If all of the status checks passed and no issues were detected, the last line of the output will be like this one:

Status check results are √

Service Proxy Status Checks

Sometimes you may want to do a status check for other aspects of the service mesh, in addition to or instead of the ones you’ve just reviewed. For instance, you may just want to check the status of the service proxies that your app is supposed to be using. In Linkerd, you can do that by adding the

--proxy

flag to the

linkerd check

command.

Note that Linkerd refers to “service proxies” as “data plane proxies.”

Below is an excerpt of possible output from running

linkerd check --proxy

. This command runs all the same checks as the

linkerd check

command, plus a few additional ones specific to data planes. The duplication of the

linkerd check

output has been omitted here for brevity. The sample output shows the additional checks performed because of the

--proxy

flag.

9. Are the credentials for each of the data plane proxies valid and up to date? (linkerd-identity-data-plane)

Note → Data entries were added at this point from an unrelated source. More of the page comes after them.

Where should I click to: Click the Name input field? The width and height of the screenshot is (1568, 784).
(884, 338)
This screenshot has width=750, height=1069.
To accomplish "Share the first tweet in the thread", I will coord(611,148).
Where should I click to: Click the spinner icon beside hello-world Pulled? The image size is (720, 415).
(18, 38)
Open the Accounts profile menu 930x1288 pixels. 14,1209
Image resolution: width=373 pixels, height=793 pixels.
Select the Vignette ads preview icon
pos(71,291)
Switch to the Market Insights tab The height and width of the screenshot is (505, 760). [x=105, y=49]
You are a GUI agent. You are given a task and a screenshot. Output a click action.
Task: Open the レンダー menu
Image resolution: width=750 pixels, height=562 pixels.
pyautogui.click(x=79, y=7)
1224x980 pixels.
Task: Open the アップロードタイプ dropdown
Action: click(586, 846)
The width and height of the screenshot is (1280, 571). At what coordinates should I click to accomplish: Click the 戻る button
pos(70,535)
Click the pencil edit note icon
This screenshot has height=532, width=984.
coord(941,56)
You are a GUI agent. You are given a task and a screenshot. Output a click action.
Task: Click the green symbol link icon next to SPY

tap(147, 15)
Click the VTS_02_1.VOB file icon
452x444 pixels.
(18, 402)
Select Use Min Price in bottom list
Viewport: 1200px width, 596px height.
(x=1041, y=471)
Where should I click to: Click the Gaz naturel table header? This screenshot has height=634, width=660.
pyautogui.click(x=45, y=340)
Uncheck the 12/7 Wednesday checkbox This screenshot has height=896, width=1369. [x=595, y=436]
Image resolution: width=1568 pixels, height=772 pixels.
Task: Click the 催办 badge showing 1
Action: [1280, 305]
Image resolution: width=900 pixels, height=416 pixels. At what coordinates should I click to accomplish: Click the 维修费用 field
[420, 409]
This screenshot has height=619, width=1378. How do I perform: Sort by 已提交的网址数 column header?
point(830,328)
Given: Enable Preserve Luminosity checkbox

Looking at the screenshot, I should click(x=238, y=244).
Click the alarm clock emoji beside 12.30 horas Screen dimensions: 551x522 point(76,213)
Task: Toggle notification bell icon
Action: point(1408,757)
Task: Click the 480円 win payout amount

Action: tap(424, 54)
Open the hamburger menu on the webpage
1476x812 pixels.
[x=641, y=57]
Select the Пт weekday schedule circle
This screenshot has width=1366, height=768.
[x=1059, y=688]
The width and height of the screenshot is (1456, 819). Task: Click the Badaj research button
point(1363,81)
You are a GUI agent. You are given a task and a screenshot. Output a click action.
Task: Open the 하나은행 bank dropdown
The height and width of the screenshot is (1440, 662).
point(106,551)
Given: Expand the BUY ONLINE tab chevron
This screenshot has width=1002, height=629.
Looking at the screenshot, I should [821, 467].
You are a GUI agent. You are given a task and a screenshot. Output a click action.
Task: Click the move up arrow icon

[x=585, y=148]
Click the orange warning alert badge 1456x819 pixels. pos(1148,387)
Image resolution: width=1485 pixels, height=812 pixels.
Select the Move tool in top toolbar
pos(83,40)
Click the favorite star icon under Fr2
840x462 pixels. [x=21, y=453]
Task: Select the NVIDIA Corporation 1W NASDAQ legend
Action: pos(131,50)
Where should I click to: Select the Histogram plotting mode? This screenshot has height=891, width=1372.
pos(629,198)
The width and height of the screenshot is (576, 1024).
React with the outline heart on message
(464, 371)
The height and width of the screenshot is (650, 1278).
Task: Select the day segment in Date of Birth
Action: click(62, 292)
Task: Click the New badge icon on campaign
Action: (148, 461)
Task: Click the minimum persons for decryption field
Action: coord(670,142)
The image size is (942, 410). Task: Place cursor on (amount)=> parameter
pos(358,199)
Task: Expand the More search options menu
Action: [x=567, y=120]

linkerd-identity-data-plane
---------------------------
√ data plane proxies certificate match CA

10. Are the data plane proxies running and working fine? (linkerd-identity-data-plane)

linkerd-data-plane
------------------
√ data plane namespace exists
√ data plane proxies are ready
√ data plane proxy metrics are present in Prometheus
√ data plane is up-to-date
√ data plane and cli versions match

Service Route Metrics

If your service mesh status checks don’t report any problems, a common next step in troubleshooting is to look at the metrics for the app’s service routes in the mesh. In other words, you want to see measurements of how each of the routes within the mesh that the app uses are performing. These measurements are often useful for purposes other than troubleshooting, such as determining how the performance of an app could be improved.

Let’s suppose that you’re troubleshooting an app that is experiencing intermittent slowdowns and failures. You could look at the per-route metrics for the app to see if there’s a particular route that is the cause or is involved somehow.

The

linkerd routes

command returns a snapshot of the performance metrics for each route within a particular scope. That scope is defined by what’s called a service profile. (You’ll learn more about service profiles in the next section.) Below is an example of the command’s output header and one line of sample metrics. They have been reformatted from the original to improve their readability.

ROUTE SERVICE SUCCESS RPS LATENCY_P50 LATENCY_P95 LATENCY_P99
GET / webapp 100.00% 0.6rps 15ms 20ms 20ms

By default, the metrics are for inbound requests only. This example shows the performance of requests made over the

“GET /”

route to the

webapp

service. In this case, 100% of the recent requests succeeded, with an average of 0.6 requests processed per second.

The three latency metrics indicate how much time it took to handle the requests based on percentiles. P50 refers to the 50th percentile--the median time, in this case 15 milliseconds. P95 refers to the 95th percentile, which indicates that the app is handling 95 percent of the requests as fast as or faster than 20 milliseconds. P99 provides the same type of measurement for the 99th percentile.

Viewing the metrics for each route can indicate where slowdowns or failures are occurring within the mesh, and also where things are functioning normally. It can narrow down what the problem might be, or in some cases point you right to the culprit.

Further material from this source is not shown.